The legal struggle has heated up between Daimler and the European Commission over the automaker’s continued use of R134a air conditioning refrigerant, which has been banned by the EU, in some of its models. “We are opening a procedure against Germany. This is not a final decision by the Commission,” EU industry commissioner Antonio Tajani said.
Germany has two months to respond. The procedure for adjudicating the violation of EU rules is a multi-step process which normally takes months. The German government is backing Mercedes-Benz and the dispute could ultimately end up in the European Court of Justice, with the possibility of heavy fines and the recall of about 130,000 Mercedes-Benz A-Class, B class, CLA and SL cars.
Daimler bases it’s opposition to phasing out R134a is due to concerns over the fire safety of the replacement, R1234yf. When burned, R1234yf gives off hydrogen flouride gas, which is toxic. Other European carmakers have switched over their latest models to then new coolant which was jointly developed by Honeywell and DuPont.
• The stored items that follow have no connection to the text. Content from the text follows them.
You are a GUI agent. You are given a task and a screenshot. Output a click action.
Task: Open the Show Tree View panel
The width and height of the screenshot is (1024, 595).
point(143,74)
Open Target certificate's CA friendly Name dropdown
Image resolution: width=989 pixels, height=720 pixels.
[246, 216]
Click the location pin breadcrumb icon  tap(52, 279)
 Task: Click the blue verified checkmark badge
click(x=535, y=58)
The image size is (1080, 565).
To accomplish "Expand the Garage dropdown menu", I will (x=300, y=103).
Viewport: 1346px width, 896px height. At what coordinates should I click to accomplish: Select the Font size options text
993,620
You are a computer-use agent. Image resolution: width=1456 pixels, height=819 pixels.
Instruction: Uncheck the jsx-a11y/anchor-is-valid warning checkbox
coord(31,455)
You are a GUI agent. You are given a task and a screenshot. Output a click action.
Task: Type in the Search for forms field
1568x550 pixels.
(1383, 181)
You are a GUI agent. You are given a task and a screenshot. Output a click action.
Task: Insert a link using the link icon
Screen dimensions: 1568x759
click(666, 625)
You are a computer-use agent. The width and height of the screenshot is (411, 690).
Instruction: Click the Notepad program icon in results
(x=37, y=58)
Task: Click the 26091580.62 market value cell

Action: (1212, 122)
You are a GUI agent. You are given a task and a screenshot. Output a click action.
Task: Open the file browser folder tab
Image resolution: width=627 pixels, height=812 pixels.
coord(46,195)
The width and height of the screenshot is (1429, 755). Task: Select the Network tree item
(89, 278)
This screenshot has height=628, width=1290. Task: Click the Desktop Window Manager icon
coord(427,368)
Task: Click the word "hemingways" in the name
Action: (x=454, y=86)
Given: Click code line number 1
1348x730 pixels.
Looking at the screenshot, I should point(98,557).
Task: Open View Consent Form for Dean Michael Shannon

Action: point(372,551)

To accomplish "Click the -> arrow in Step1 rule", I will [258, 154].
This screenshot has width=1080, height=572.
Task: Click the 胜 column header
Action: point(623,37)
The EU’s directive 2006/40/EC bans the use of R134a in models approved for sale after December 2010. Vehicle types certified earlier, or their derivatives, have until 2017 to comply. Daimler and the German government believe that continuing to use R134a in those models in not a breach of EU rules. Daimler had gotten approval from German regulators to continue to use R134a while it develops a CO2 based refrigerant that would be even more environmentally sensitive than R1234yf. Daimler and the German government continue to urge EU officials to reconsider the safety of R1234yf. VDA, the German auto industry’s trade association, said that it was surprised at the European Commission taking formal steps against Daimler before tests on the safety of R1234yf had been completed and evaluated.